The second paper in the thesis is an ICML 2018 proceeding by Tom Rainforth, Robert Cornish, Hongseok Yang, Andrew Warrington, and Frank Wood, which considers Monte Carlo problems involving several nested expectations in a non-linear manner, meaning that (a) several levels of Monte Carlo approximations are required, with associated asymptotics, and (b) the resulting overall estimator is biased. This includes common doubly intractable posteriors, obviously, as well as (Bayesian) design and control problems. [And it has nothing to do with nested sampling.] The resolution chosen by the authors is strictly plug-in, in that they replace each level in the nesting with a Monte Carlo substitute and do not attempt to reduce the bias. Which means a wide range of solutions (other than the plug-in one) could have been investigated, including bootstrap maybe. For instance, Bayesian design is presented as an application of the approach, but since it relies on the log-evidence, there exist several versions for estimating (unbiasedly) this log-evidence.
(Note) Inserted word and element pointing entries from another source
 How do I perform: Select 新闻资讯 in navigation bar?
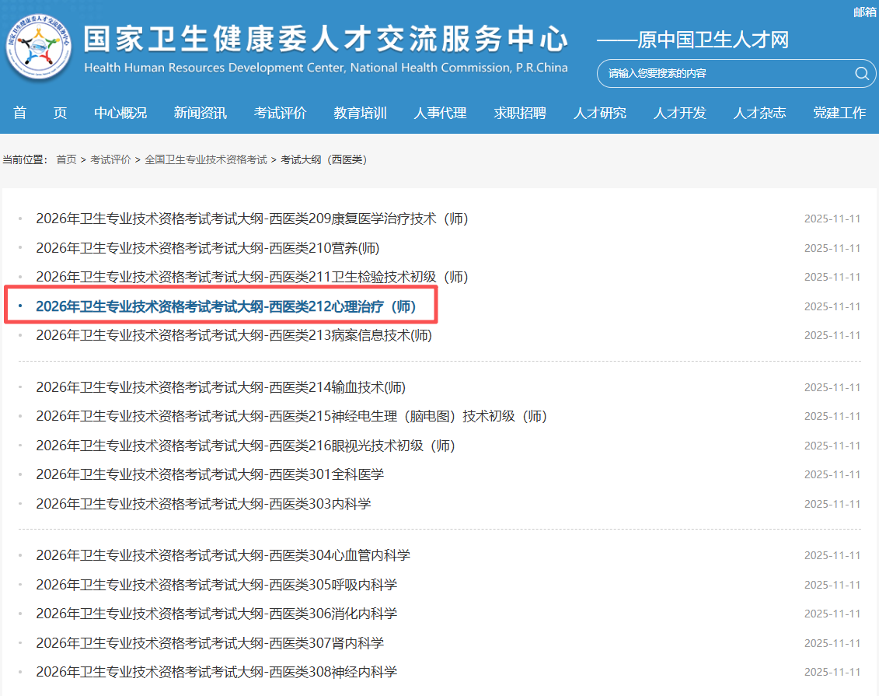tap(201, 113)
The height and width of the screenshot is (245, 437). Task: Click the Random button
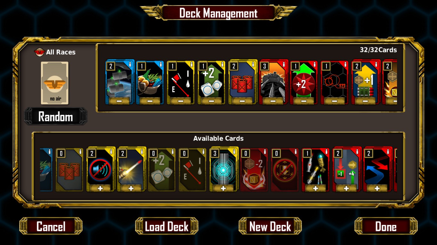tap(56, 116)
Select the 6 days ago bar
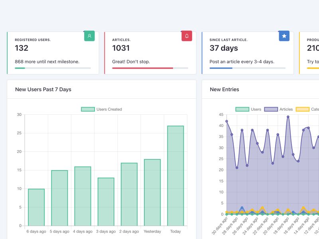Screen dimensions: 319x239 [x=36, y=207]
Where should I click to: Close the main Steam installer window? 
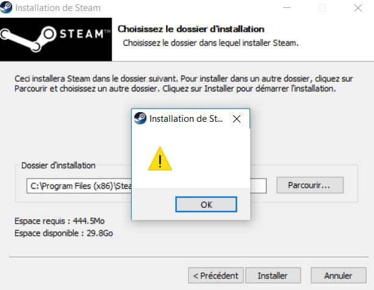click(358, 8)
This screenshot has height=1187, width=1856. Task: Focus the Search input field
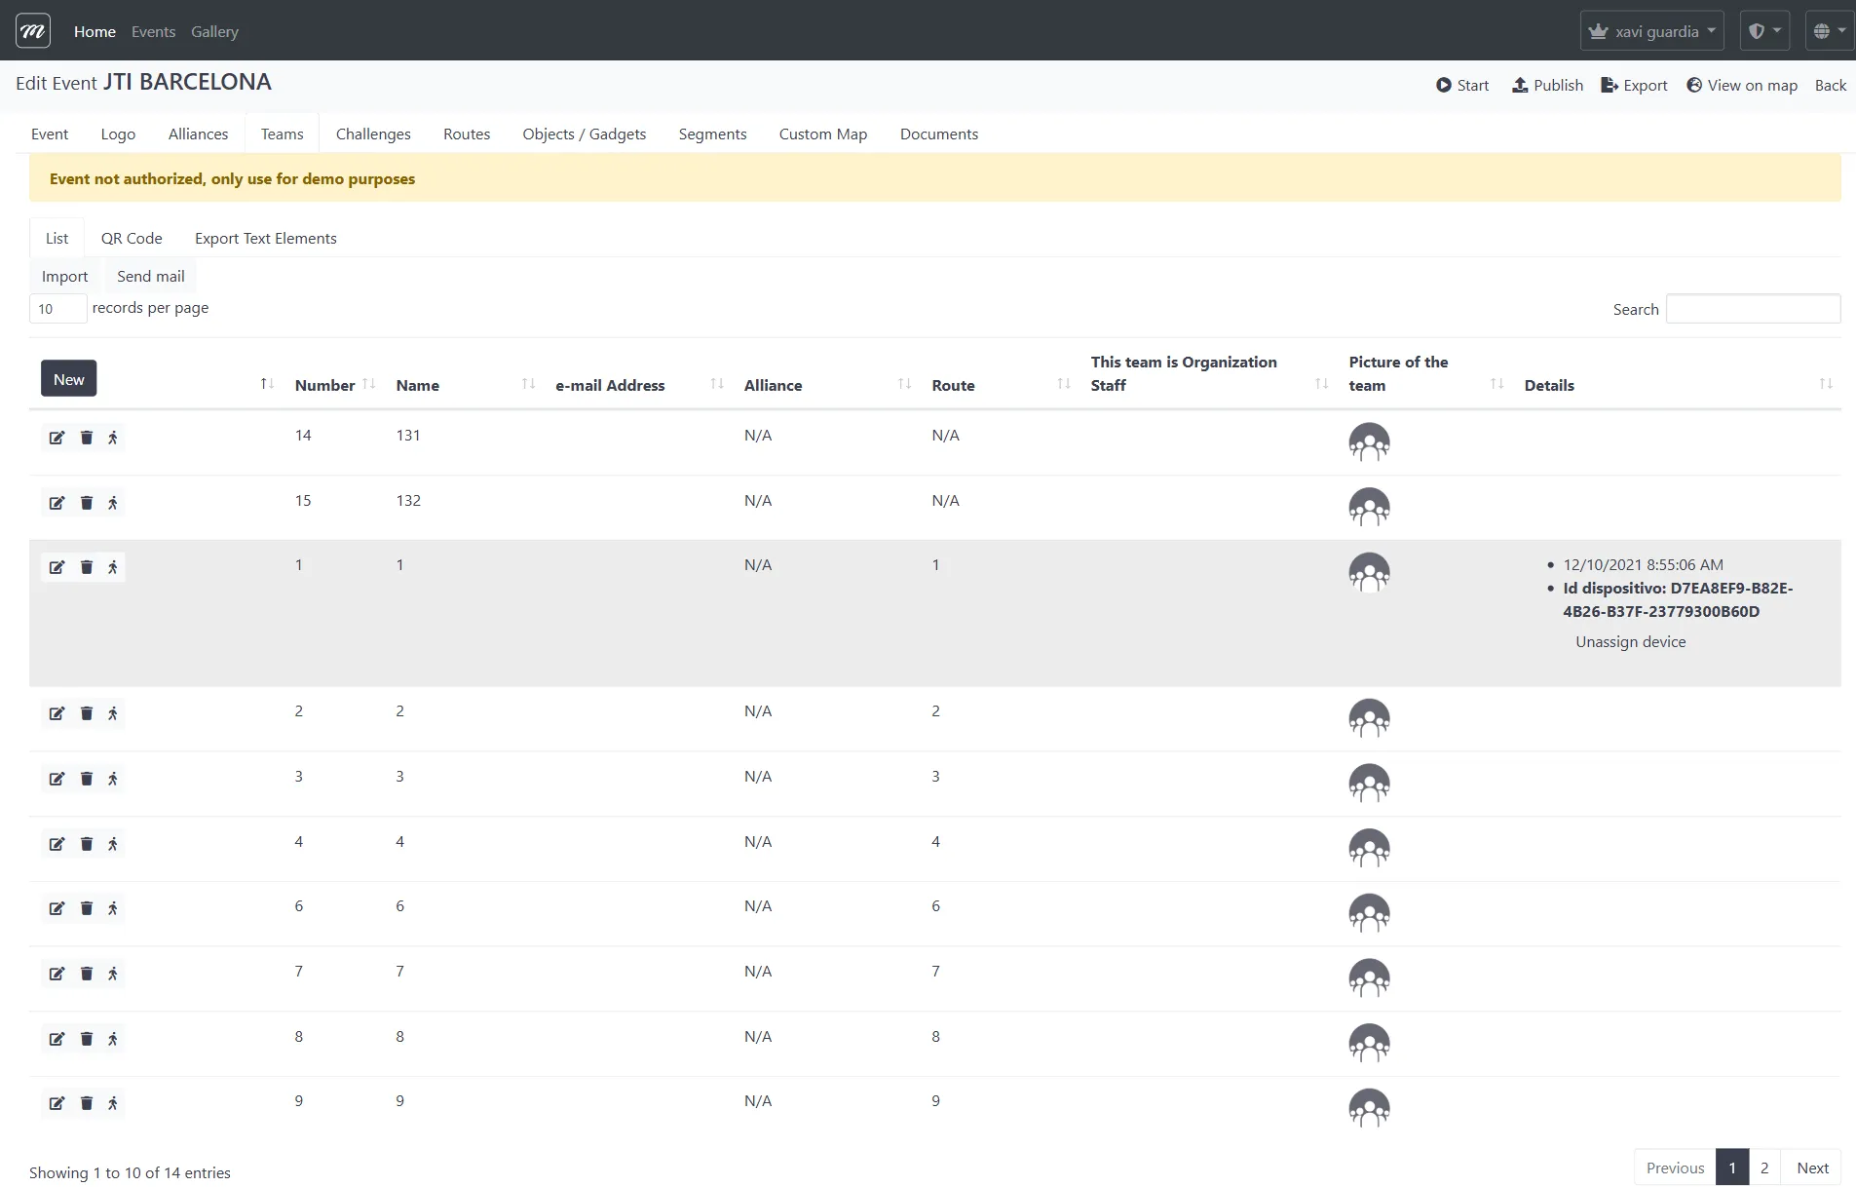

Similarly, the Forsythe-von Neumann technique applies to arbitrary transforms of a primary integral. The central discussion dwells on the optimal choice of the volume of simulations at each level, optimal in terms of asymptotic MSE. Or rather asymptotic bound on the MSE. The interesting result being that the outer expectation requires the square of the number of simulations for the other expectations. Which all need converge to infinity. A trick in finding an estimator for a polynomial transform reminded me of the SAME algorithm in that it duplicated the simulations as many times as the highest power of the polynomial. (The ‘Og briefly reported on this paper… four years ago.)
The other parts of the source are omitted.